Extrait de : Éclats de fleuve

  • Jusqu’à l’orée du petit bois, jusqu’au pied des rosiers dont les racines ont été lessivées par la mer, apparait une montagne de joncs. Des rouleaux de joncs, entremêlés de plastique, douilles, styrofoam, sandales, jouets de plage, bouteilles, bouchons, embouts. Surmontés de billots, restes de quais, débris de construction. On soupçonne que des crânes, plumes, os s’y trouvent. On les devine.
    Tapis humide, spongieux, des insectes y pullulent. La laisse est un lieu de vie débordant, attirant les passereaux vifs en vol, les merles et les bruands en marche. Bientôt apparaissent les épinards de mer. Perplexité. Comment croître dans ce tapis? Avec quelles racines? À quelle profondeur? Ils tiendront là tout l’été. Sauf ceux qui seront balayés par une grosse marée.
  • À marée basse, la spartine s’offre en mer verte. La lumière rasante de fin de journée les fait vibrer, révèle leur vitalité. Quand elle aura poussé plus, le vent la fera onduler. Comme un pelage de fauve.
  • Le pygargue, serres sorties, à un mètre au-dessus du canard isolé sur la mer. Tête blanche, bec jaune, ailes ouvertes, queue blanche en éventail, il charge.
  • Le silence. Les bulles dans les algues. Les feuilles sensibles à la brise. La furtivité des petits pas. Une aile qui bat. Un urubu qui glisse. Un grand héron qui voyage. Osmose avec les effleurements sonores.
  • Le matériel hurlant de l’été débarque. Collision entre ce fracas et l’à peine audible. À chacun sa façon de faire le plein, de récupérer, de recharger.
  • Nager dans le fucus. Comme nager dans la forêt. À marée haute, les grappes du fucus flottent, montant vers la lumière. Une baignade hardie mène dans les bouquets. Avec l’impression de nager dans une forêt. Le mouvement de crawl ralentit. Les membres s’empêtrent. Les bras et les jambes se fondent aux branches et ramifications.
  • Extrait de : Corps à corps avec le fleuve.

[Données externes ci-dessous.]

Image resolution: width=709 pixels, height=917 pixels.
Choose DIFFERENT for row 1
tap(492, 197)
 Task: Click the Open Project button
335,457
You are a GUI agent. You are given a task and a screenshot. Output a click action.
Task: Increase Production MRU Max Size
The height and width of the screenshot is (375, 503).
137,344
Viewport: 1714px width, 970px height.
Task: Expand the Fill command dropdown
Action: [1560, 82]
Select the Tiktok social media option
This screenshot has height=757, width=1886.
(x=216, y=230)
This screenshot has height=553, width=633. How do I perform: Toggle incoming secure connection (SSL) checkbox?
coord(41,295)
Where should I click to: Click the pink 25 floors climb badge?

    Donner une voix au fleuve Saint-Laurent. Susciter une alliance entre l’humain et le fleuve.

    La durabilité bioculturelle nécessite des espaces de collaboration renouvelés entre les humains et les non-humains. « Corps à corps avec le fleuve » met de l’avant l’agentivité du fleuve. Cette agentivité à la fois similaire, complémentaire et en compétition avec l’agentivité humaine, fait naitre un désir d’alliance humain-fleuve. Une solidarité inédite peut éclore. C’est le but visé.

    L’agentivité est vue ici comme le pouvoir intrinsèque ou inhérent d’un humain ou d’un non-humain à agir, à persister. Bennett (2010) décrit l’agentivité d’un non-humain comme « a thing-power », doté de « récalcitrance », de persistance. Cela est très similaire au désir de durer de l’humain. Ces agentivités humaines et non-humaine, en relation l’une avec l’autre, se reconfigurent sans cesse et sans limite.